Yue Minjun’s self-portraits
A first cursory look gives off the impression that the figures are happy and amused, but the more one looks, the more the paintings give off an air of uneasiness, tension and unsettledness that the blue skies and toothy grins cannot mask. The repetition of these figures in various variations such as various settings lends a powerful effect on the overall tone of his self-portrait series.
However, the most interesting detail apparent from looking at Minjun’s self-portraits is that his doppelgangers, the protagonists of his work are placed in situations that are tragic, comic, ludicrous or improbable whether in Freedom Leading the People, fighting for peace and based on Eugène Delacroix’s iconic French Revolution painting1, in Untitled, headless and carrying his severed head, and in Sky, flying cranes among other situations. One is kept guessing, left to their own interpretation as to what is going on.
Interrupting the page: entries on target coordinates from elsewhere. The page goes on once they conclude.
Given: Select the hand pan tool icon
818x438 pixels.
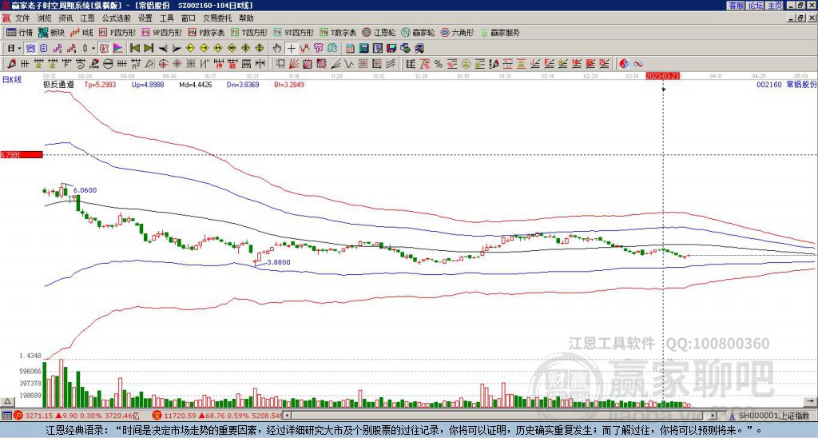Looking at the screenshot, I should coord(276,48).
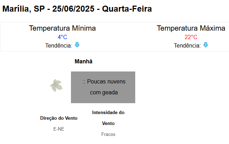Click Marília, SP in the page title
The image size is (229, 144).
22,9
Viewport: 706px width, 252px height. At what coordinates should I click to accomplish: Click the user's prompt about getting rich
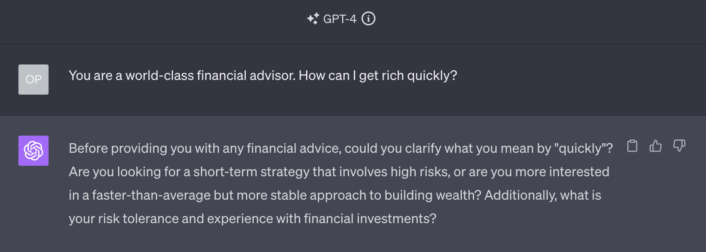coord(263,76)
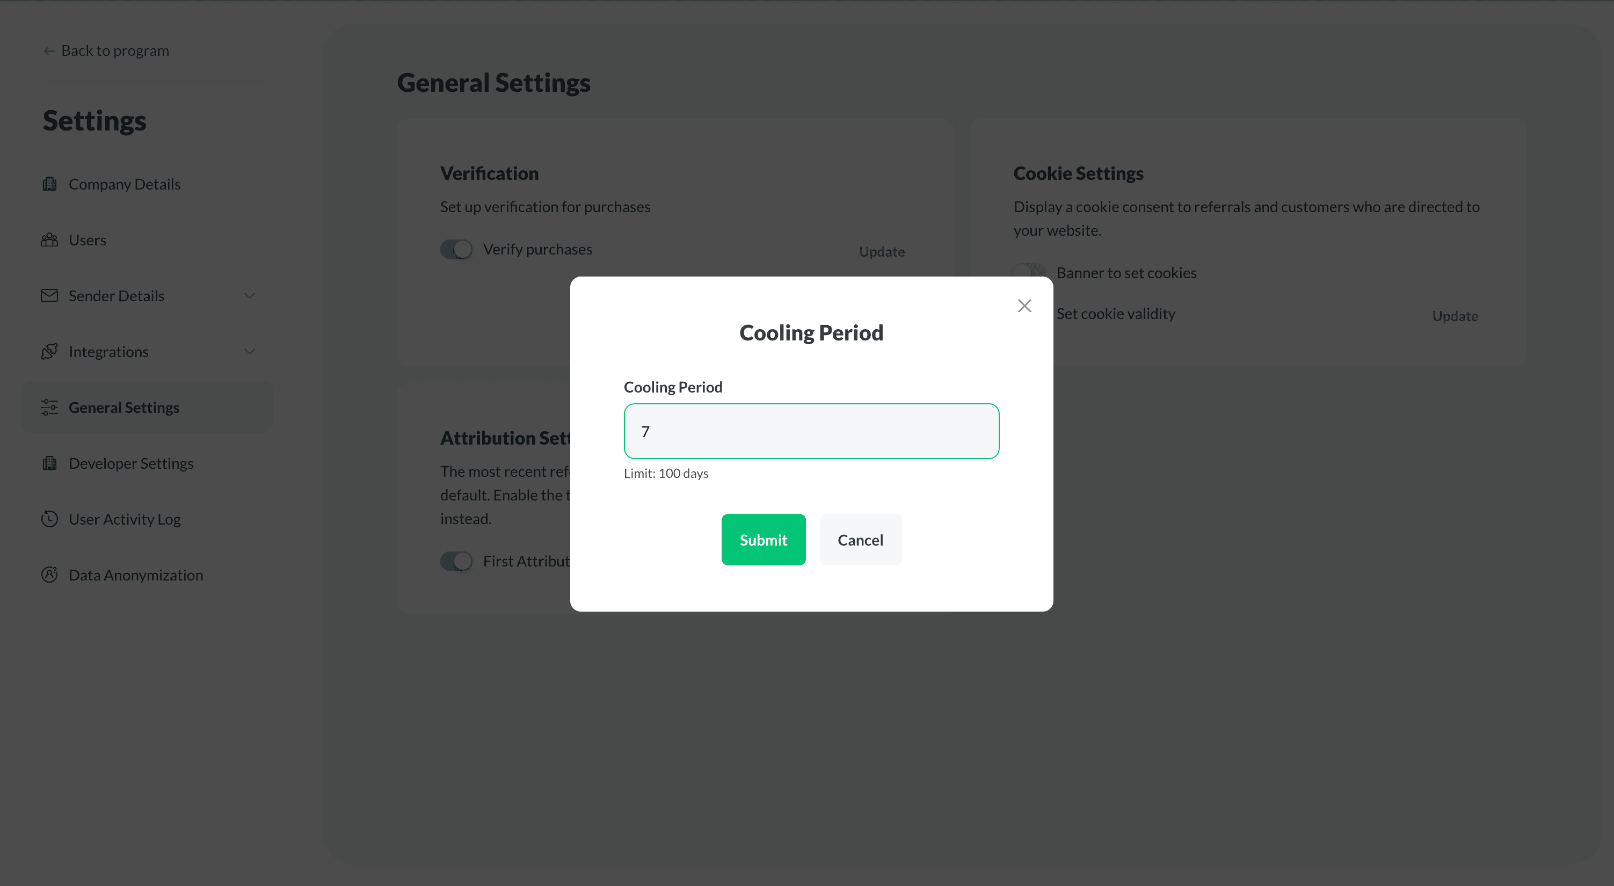The height and width of the screenshot is (886, 1614).
Task: Submit the Cooling Period dialog
Action: 763,539
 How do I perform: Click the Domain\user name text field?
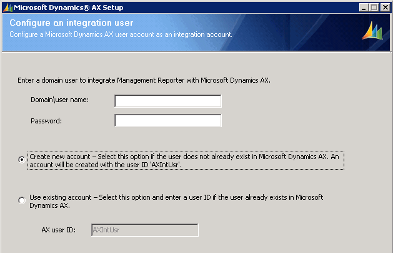(168, 101)
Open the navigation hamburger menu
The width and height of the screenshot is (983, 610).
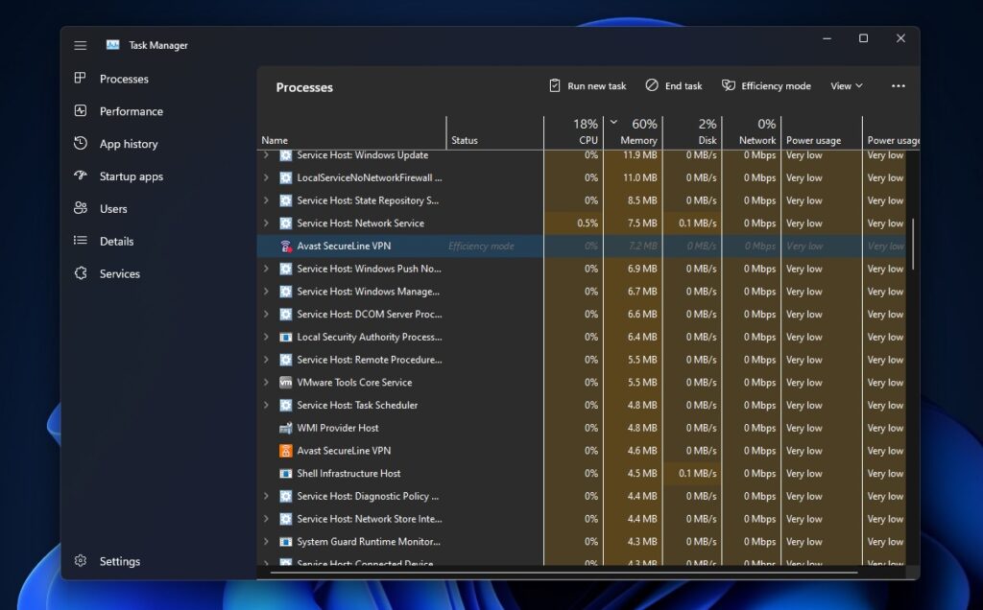click(x=80, y=44)
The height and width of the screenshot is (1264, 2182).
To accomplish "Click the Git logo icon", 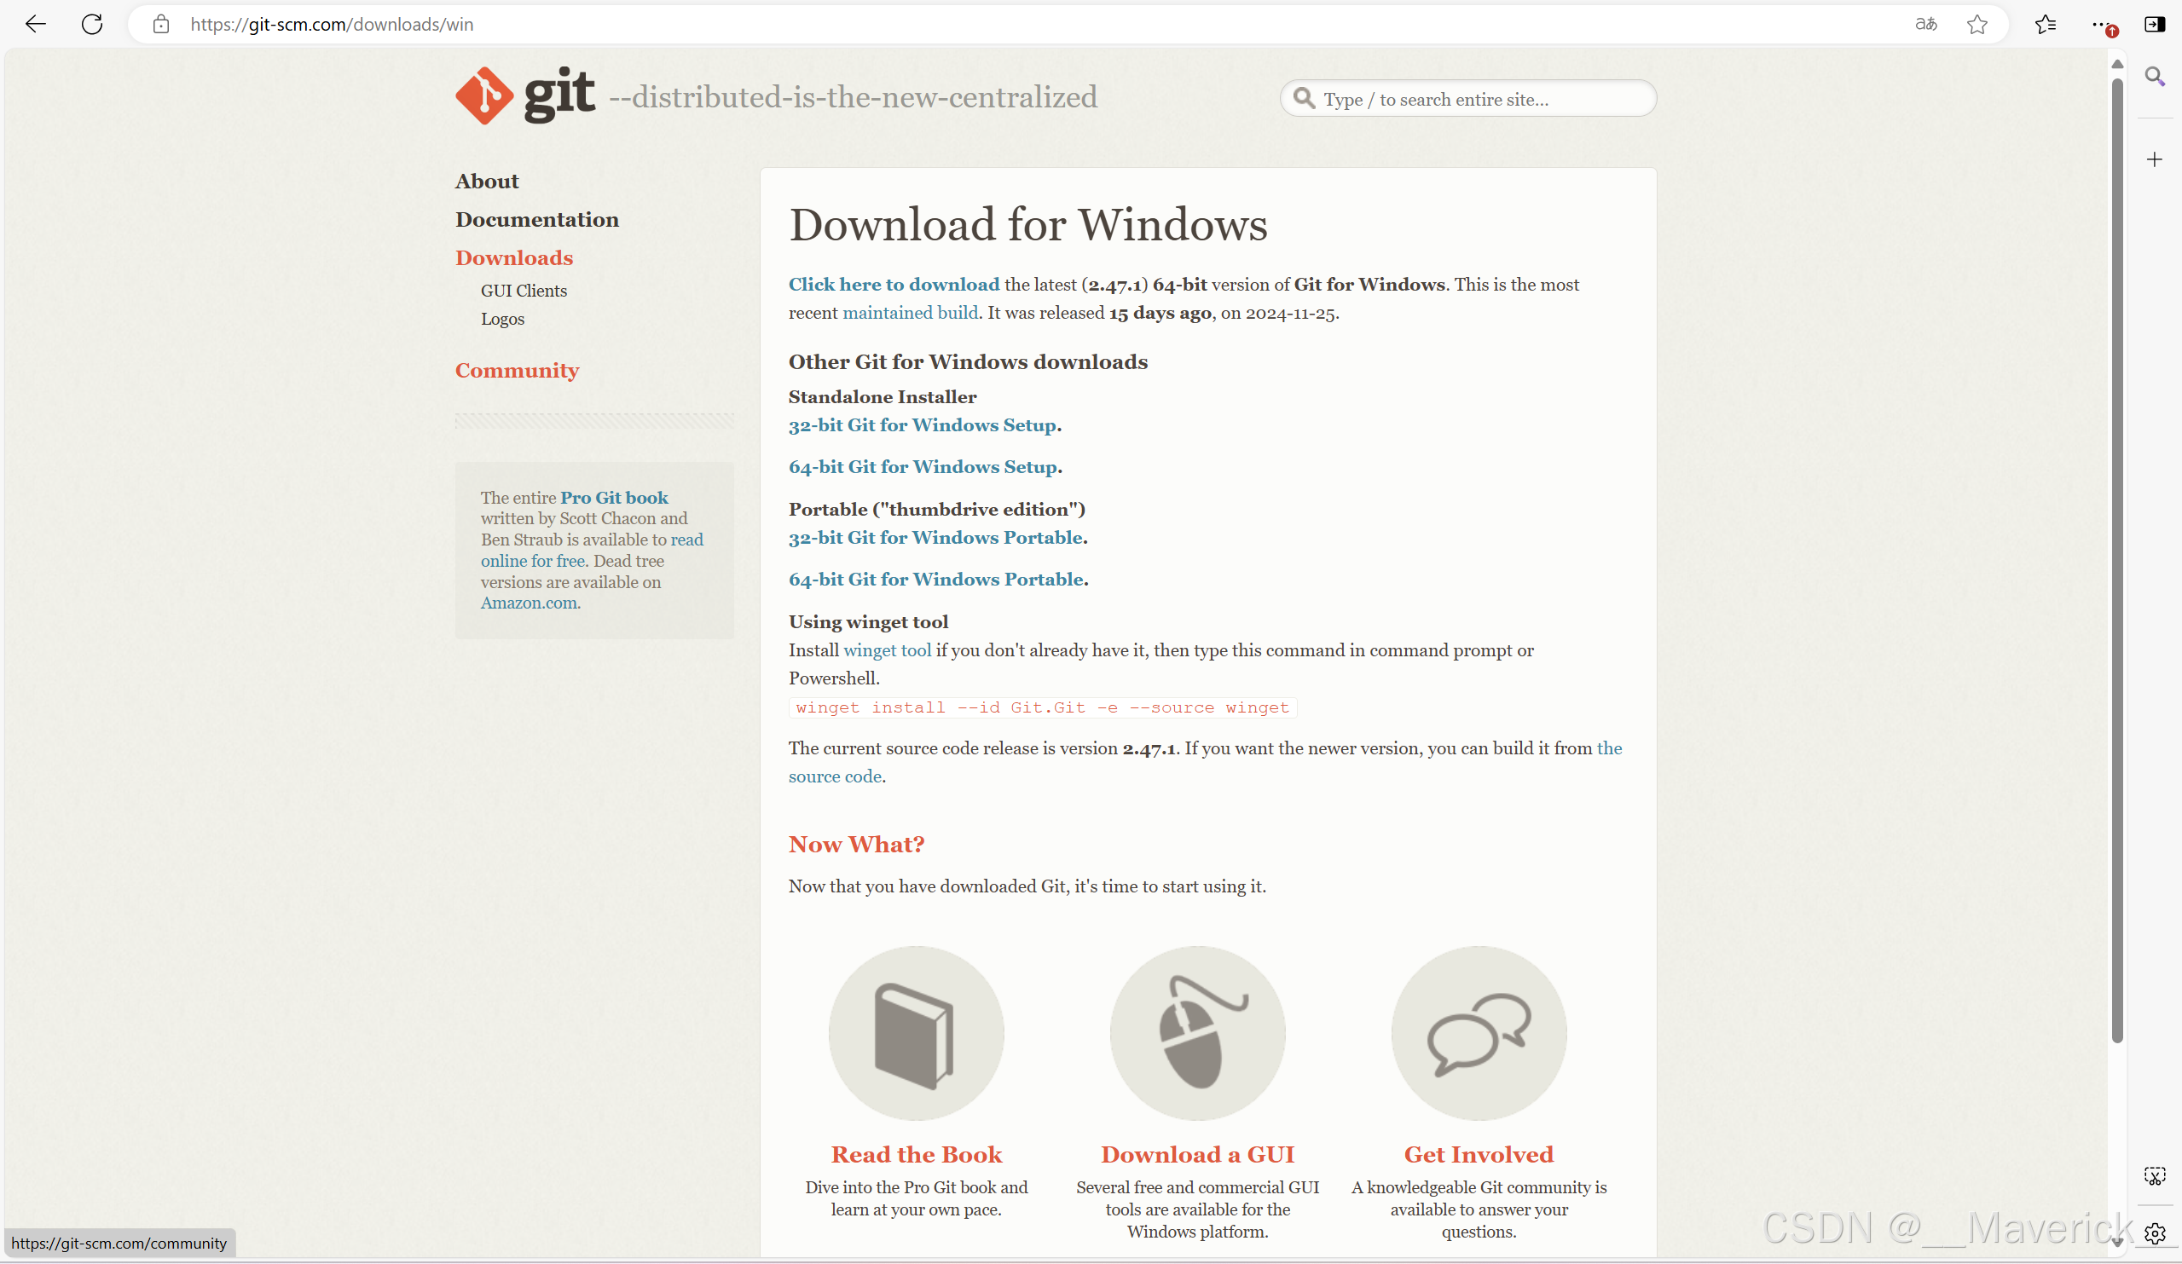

Cynic realism or personal expression?
His fascination with philosophical inquiries and existentialism inspired him to use a humorous approach by using cartoonism resulting in grotesquely contorted figures wearing pink skin, manic expressions and toothy grins, exaggerated expressiveness that plant the doubt in viewers that the doppelgangers’ mirth is not all that sincere. The laughter is not only used to express humor but also masks violence and vulnerability beneath the façade of some of Minjun’s self-portraits. While some categorize the self-portraits as cynic realism, the artist dismisses this and maintains that they are a form of personal expression.
About Yue Minjun
Yue Minjun was born in 1962 in Heilongjiang, China lives in Beijing and is one of the leading Chinese Contemporary artists who has enjoyed frequent exhibitions though he first shared in the spotlight during the 48th Venice Biennale of 1999. His widely popular self-portraits in various poses and settings are inspired by his love of laughter and ability to mask underlying emotions with his trademark grin using a stroke of the brush. The result is the magnificent art pieces that catapulted him into the limelight. Indeed, he has been quoted today that he has ‘always found laughter irresistible.’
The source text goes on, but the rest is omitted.